We will perform sentiment analysis with IMDb. The workflow is as follows:
1. EDA & cleaning
2. Baseline linear model
3. LSTM model

In [None]:
import numpy as np
import pandas as pd
import matplotlib.pyplot as plt
%matplotlib inline
import seaborn as sns

import re

from sklearn.model_selection import train_test_split
from sklearn.metrics import accuracy_score, classification_report, confusion_matrix
from sklearn.feature_extraction.text import TfidfVectorizer
from sklearn.pipeline import Pipeline
from sklearn.linear_model import LogisticRegression

import tensorflow as tf
from tensorflow import keras
from keras.preprocessing.text import Tokenizer
from keras.preprocessing.sequence import pad_sequences

import collections
import itertools

In [None]:
df = pd.read_csv("../input/imdb-dataset-of-50k-movie-reviews/IMDB Dataset.csv")

df.head()

# 1. EDA & cleaning

In [None]:
sns.countplot(df["sentiment"])

In [None]:
df.isna().sum()

There is no null data.

### Text cleaning

In [None]:
def preprocessing_text(texts):
    texts = re.sub(r'<.*?>', '', texts)
    texts = re.sub(r'[^a-zA-Z]', ' ', texts)
    return ' '.join(x.lower() for x in texts.split())

In [None]:
df['review_cleaned'] = df['review'].apply(lambda x : preprocessing_text(x))

# 2. Baseline linear model

Before we build time-consuming neural network model, simple classifier is tried.
Tfidf method is used for text vectorization.

In [None]:
X_train, X_test, y_train, y_test = train_test_split(df['review_cleaned'], df['sentiment'].map({'negative':0, 'positive':1}))
pipeline = Pipeline([('tfidf', TfidfVectorizer()),
                    ('lr_clf', LogisticRegression())])
pipeline.fit(X_train, y_train)

y_pred = pipeline.predict(X_test)

print(classification_report(y_test, y_pred))

sns.heatmap(confusion_matrix(y_test, y_pred), 
            annot=True, fmt='.0f', 
            xticklabels=['Predicted negative', 'Predicted positive'], 
            yticklabels=['Negative', 'Positive'])

Logistic regression provides 90% accuracy for test set, which is fast and adapted for such large datasets.

# 3. LSTM model

To quickly explore LSTM model, we firstly take only 500 characters.
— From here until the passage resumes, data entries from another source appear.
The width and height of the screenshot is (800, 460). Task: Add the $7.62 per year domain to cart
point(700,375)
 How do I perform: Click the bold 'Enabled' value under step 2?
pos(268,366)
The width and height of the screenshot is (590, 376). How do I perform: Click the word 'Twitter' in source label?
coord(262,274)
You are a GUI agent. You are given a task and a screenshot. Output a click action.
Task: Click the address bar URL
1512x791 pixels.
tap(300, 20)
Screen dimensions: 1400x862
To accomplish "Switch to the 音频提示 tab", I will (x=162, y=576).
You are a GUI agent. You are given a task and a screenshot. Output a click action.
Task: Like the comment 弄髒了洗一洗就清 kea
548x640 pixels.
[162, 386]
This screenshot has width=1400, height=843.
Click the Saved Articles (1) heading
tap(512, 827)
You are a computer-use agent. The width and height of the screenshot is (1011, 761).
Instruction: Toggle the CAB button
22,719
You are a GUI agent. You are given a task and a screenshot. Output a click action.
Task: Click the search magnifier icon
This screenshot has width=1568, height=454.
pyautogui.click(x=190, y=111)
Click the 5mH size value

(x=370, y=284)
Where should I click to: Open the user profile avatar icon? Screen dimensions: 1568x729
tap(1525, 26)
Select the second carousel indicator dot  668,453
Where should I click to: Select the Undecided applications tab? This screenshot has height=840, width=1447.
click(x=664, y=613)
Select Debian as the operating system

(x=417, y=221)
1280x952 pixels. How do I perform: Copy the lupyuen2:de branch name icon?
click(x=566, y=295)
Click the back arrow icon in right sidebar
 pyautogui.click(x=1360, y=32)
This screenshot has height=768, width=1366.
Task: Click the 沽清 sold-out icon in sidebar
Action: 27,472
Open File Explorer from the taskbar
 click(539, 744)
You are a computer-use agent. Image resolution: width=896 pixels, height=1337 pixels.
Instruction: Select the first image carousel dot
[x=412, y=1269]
That is much faster way than taking full sentences.

In [None]:
df['review_cleaned_500'] = df['review_cleaned'].apply(lambda x:x[:500])

df['review_cleaned_500'][2]

### Tokenize & Padding

Let's convert tokens to ID. We will use keras Tokenizer which can filter punctuations and take only most-counted 10000 words.

In [None]:
tokenizer = Tokenizer(num_words=10000)

In [None]:
tokenizer.fit_on_texts(df['review_cleaned_500'])
seq = tokenizer.texts_to_sequences(df['review_cleaned_500'])
X = pad_sequences(seq, padding='post')

print(f'X_shape: {X.shape}, X_min: {np.min(X)}, X_max: {np.max(X)}')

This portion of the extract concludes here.